=== Begin Enclosure ===

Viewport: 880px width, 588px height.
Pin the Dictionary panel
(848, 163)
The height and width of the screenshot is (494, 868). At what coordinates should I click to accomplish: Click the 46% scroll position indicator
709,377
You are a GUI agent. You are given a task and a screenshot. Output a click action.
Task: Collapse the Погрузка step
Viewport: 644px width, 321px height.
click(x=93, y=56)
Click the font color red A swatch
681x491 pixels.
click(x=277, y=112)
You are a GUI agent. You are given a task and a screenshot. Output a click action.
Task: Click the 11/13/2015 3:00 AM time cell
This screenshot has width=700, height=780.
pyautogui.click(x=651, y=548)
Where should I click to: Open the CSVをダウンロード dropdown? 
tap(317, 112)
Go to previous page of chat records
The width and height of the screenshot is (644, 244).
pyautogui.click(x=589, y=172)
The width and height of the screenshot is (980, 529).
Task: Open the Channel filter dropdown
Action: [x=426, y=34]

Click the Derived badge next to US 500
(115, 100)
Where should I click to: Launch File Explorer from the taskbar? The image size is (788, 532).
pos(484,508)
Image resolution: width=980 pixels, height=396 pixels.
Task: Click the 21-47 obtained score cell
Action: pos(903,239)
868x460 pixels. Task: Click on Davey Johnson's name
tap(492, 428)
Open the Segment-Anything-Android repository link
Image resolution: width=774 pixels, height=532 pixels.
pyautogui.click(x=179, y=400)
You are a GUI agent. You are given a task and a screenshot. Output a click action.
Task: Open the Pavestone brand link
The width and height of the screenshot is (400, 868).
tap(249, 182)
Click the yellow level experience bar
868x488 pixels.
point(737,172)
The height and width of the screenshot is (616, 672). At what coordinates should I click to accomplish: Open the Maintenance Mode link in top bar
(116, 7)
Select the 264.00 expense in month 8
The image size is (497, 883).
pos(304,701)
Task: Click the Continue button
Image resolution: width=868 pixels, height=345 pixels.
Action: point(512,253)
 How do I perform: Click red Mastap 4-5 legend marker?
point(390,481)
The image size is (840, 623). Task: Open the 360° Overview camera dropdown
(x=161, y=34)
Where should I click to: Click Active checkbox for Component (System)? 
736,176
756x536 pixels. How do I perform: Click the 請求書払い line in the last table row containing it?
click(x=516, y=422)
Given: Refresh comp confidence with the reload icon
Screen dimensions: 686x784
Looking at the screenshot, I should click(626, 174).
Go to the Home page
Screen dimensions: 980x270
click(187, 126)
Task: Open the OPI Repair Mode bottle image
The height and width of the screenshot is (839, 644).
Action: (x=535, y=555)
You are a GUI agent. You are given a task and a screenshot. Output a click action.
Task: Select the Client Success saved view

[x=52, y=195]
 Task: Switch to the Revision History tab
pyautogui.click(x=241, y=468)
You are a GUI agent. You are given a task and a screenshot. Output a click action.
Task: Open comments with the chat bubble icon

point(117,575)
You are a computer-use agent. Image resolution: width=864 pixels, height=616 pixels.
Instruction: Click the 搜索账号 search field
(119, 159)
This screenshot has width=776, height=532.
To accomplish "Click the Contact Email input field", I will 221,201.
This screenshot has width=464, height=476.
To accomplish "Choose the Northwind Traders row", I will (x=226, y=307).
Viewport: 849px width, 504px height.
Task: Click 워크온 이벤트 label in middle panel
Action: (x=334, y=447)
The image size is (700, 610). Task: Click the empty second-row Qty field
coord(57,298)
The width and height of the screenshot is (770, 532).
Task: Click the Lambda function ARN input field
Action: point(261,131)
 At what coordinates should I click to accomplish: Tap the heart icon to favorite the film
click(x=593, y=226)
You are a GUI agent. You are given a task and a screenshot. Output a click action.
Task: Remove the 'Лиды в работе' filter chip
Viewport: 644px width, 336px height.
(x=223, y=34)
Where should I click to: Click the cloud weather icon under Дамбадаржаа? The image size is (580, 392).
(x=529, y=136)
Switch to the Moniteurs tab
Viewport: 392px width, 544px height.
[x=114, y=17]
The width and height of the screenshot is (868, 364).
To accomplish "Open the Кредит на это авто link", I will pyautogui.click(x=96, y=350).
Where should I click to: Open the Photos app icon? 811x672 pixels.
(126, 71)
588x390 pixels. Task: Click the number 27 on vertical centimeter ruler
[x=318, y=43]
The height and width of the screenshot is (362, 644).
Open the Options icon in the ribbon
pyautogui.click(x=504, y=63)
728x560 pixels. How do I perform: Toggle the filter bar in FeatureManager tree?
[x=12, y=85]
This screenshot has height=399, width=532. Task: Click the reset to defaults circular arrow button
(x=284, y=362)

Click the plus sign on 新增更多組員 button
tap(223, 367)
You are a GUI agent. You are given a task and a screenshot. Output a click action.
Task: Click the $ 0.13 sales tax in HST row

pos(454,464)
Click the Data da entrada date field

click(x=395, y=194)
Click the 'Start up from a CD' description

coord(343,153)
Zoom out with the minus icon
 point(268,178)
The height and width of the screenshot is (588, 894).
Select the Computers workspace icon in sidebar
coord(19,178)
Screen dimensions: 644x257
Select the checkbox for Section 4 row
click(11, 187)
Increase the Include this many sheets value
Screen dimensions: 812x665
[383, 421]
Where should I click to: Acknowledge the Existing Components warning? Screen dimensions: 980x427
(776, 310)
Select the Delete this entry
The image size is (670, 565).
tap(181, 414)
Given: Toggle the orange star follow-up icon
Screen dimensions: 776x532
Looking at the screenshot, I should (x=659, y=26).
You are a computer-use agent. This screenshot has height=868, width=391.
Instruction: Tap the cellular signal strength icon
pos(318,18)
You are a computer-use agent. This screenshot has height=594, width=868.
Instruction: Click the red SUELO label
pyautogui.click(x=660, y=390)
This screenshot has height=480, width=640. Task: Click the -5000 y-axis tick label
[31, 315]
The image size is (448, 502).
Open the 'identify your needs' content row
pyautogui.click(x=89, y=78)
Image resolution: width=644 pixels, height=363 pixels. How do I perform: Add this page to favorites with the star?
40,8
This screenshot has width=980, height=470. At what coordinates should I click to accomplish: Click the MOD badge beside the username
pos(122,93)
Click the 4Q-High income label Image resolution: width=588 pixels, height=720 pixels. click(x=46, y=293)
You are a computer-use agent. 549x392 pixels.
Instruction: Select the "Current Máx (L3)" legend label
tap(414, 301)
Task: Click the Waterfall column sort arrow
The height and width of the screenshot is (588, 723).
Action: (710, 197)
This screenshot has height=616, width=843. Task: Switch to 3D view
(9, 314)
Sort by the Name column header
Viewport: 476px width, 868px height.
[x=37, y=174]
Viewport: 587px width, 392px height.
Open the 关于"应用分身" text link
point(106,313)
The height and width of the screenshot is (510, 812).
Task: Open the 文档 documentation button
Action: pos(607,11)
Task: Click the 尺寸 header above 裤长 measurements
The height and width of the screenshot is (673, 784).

=== End Enclosure ===

• Prompt:
All of the material above should be set down again, unaltered.

• Solution:
Viewport: 880px width, 588px height.
Pin the Dictionary panel
(848, 163)
The height and width of the screenshot is (494, 868). At what coordinates should I click to accomplish: Click the 46% scroll position indicator
709,377
You are a GUI agent. You are given a task and a screenshot. Output a click action.
Task: Collapse the Погрузка step
Viewport: 644px width, 321px height.
click(x=93, y=56)
Click the font color red A swatch
681x491 pixels.
click(x=277, y=112)
You are a GUI agent. You are given a task and a screenshot. Output a click action.
Task: Click the 11/13/2015 3:00 AM time cell
This screenshot has width=700, height=780.
pyautogui.click(x=651, y=548)
Where should I click to: Open the CSVをダウンロード dropdown? 
tap(317, 112)
Go to previous page of chat records
The width and height of the screenshot is (644, 244).
pyautogui.click(x=589, y=172)
The width and height of the screenshot is (980, 529).
Task: Open the Channel filter dropdown
Action: [x=426, y=34]

Click the Derived badge next to US 500
(115, 100)
Where should I click to: Launch File Explorer from the taskbar? The image size is (788, 532).
pos(484,508)
Image resolution: width=980 pixels, height=396 pixels.
Task: Click the 21-47 obtained score cell
Action: pos(903,239)
868x460 pixels. Task: Click on Davey Johnson's name
tap(492, 428)
Open the Segment-Anything-Android repository link
Image resolution: width=774 pixels, height=532 pixels.
pyautogui.click(x=179, y=400)
You are a GUI agent. You are given a task and a screenshot. Output a click action.
Task: Open the Pavestone brand link
The width and height of the screenshot is (400, 868).
tap(249, 182)
Click the yellow level experience bar
868x488 pixels.
point(737,172)
The height and width of the screenshot is (616, 672). At what coordinates should I click to accomplish: Open the Maintenance Mode link in top bar
(116, 7)
Select the 264.00 expense in month 8
The image size is (497, 883).
pos(304,701)
Task: Click the Continue button
Image resolution: width=868 pixels, height=345 pixels.
Action: point(512,253)
 How do I perform: Click red Mastap 4-5 legend marker?
point(390,481)
The image size is (840, 623). Task: Open the 360° Overview camera dropdown
(x=161, y=34)
Where should I click to: Click Active checkbox for Component (System)? 
736,176
756x536 pixels. How do I perform: Click the 請求書払い line in the last table row containing it?
click(x=516, y=422)
Given: Refresh comp confidence with the reload icon
Screen dimensions: 686x784
Looking at the screenshot, I should click(626, 174).
Go to the Home page
Screen dimensions: 980x270
click(187, 126)
Task: Open the OPI Repair Mode bottle image
The height and width of the screenshot is (839, 644).
Action: (x=535, y=555)
You are a GUI agent. You are given a task and a screenshot. Output a click action.
Task: Select the Client Success saved view

[x=52, y=195]
 Task: Switch to the Revision History tab
pyautogui.click(x=241, y=468)
You are a GUI agent. You are given a task and a screenshot. Output a click action.
Task: Open comments with the chat bubble icon

point(117,575)
You are a computer-use agent. Image resolution: width=864 pixels, height=616 pixels.
Instruction: Click the 搜索账号 search field
(119, 159)
This screenshot has width=776, height=532.
To accomplish "Click the Contact Email input field", I will 221,201.
This screenshot has width=464, height=476.
To accomplish "Choose the Northwind Traders row", I will (x=226, y=307).
Viewport: 849px width, 504px height.
Task: Click 워크온 이벤트 label in middle panel
Action: (x=334, y=447)
The image size is (700, 610). Task: Click the empty second-row Qty field
coord(57,298)
The width and height of the screenshot is (770, 532).
Task: Click the Lambda function ARN input field
Action: point(261,131)
 At what coordinates should I click to accomplish: Tap the heart icon to favorite the film
click(x=593, y=226)
You are a GUI agent. You are given a task and a screenshot. Output a click action.
Task: Remove the 'Лиды в работе' filter chip
Viewport: 644px width, 336px height.
(x=223, y=34)
Where should I click to: Click the cloud weather icon under Дамбадаржаа? The image size is (580, 392).
(x=529, y=136)
Switch to the Moniteurs tab
Viewport: 392px width, 544px height.
[x=114, y=17]
The width and height of the screenshot is (868, 364).
To accomplish "Open the Кредит на это авто link", I will pyautogui.click(x=96, y=350).
Where should I click to: Open the Photos app icon? 811x672 pixels.
(126, 71)
588x390 pixels. Task: Click the number 27 on vertical centimeter ruler
[x=318, y=43]
The height and width of the screenshot is (362, 644).
Open the Options icon in the ribbon
pyautogui.click(x=504, y=63)
728x560 pixels. How do I perform: Toggle the filter bar in FeatureManager tree?
[x=12, y=85]
This screenshot has height=399, width=532. Task: Click the reset to defaults circular arrow button
(x=284, y=362)

Click the plus sign on 新增更多組員 button
tap(223, 367)
You are a GUI agent. You are given a task and a screenshot. Output a click action.
Task: Click the $ 0.13 sales tax in HST row

pos(454,464)
Click the Data da entrada date field

click(x=395, y=194)
Click the 'Start up from a CD' description

coord(343,153)
Zoom out with the minus icon
 point(268,178)
The height and width of the screenshot is (588, 894).
Select the Computers workspace icon in sidebar
coord(19,178)
Screen dimensions: 644x257
Select the checkbox for Section 4 row
click(11, 187)
Increase the Include this many sheets value
Screen dimensions: 812x665
[383, 421]
Where should I click to: Acknowledge the Existing Components warning? Screen dimensions: 980x427
(776, 310)
Select the Delete this entry
The image size is (670, 565).
tap(181, 414)
Given: Toggle the orange star follow-up icon
Screen dimensions: 776x532
Looking at the screenshot, I should (x=659, y=26).
You are a computer-use agent. This screenshot has height=868, width=391.
Instruction: Tap the cellular signal strength icon
pos(318,18)
You are a computer-use agent. This screenshot has height=594, width=868.
Instruction: Click the red SUELO label
pyautogui.click(x=660, y=390)
This screenshot has height=480, width=640. Task: Click the -5000 y-axis tick label
[31, 315]
The image size is (448, 502).
Open the 'identify your needs' content row
pyautogui.click(x=89, y=78)
Image resolution: width=644 pixels, height=363 pixels. How do I perform: Add this page to favorites with the star?
40,8
This screenshot has width=980, height=470. At what coordinates should I click to accomplish: Click the MOD badge beside the username
pos(122,93)
Click the 4Q-High income label Image resolution: width=588 pixels, height=720 pixels. click(x=46, y=293)
You are a computer-use agent. 549x392 pixels.
Instruction: Select the "Current Máx (L3)" legend label
tap(414, 301)
Task: Click the Waterfall column sort arrow
The height and width of the screenshot is (588, 723).
Action: (710, 197)
This screenshot has height=616, width=843. Task: Switch to 3D view
(9, 314)
Sort by the Name column header
Viewport: 476px width, 868px height.
[x=37, y=174]
Viewport: 587px width, 392px height.
Open the 关于"应用分身" text link
point(106,313)
The height and width of the screenshot is (510, 812).
Task: Open the 文档 documentation button
Action: pos(607,11)
Task: Click the 尺寸 header above 裤长 measurements
The height and width of the screenshot is (673, 784).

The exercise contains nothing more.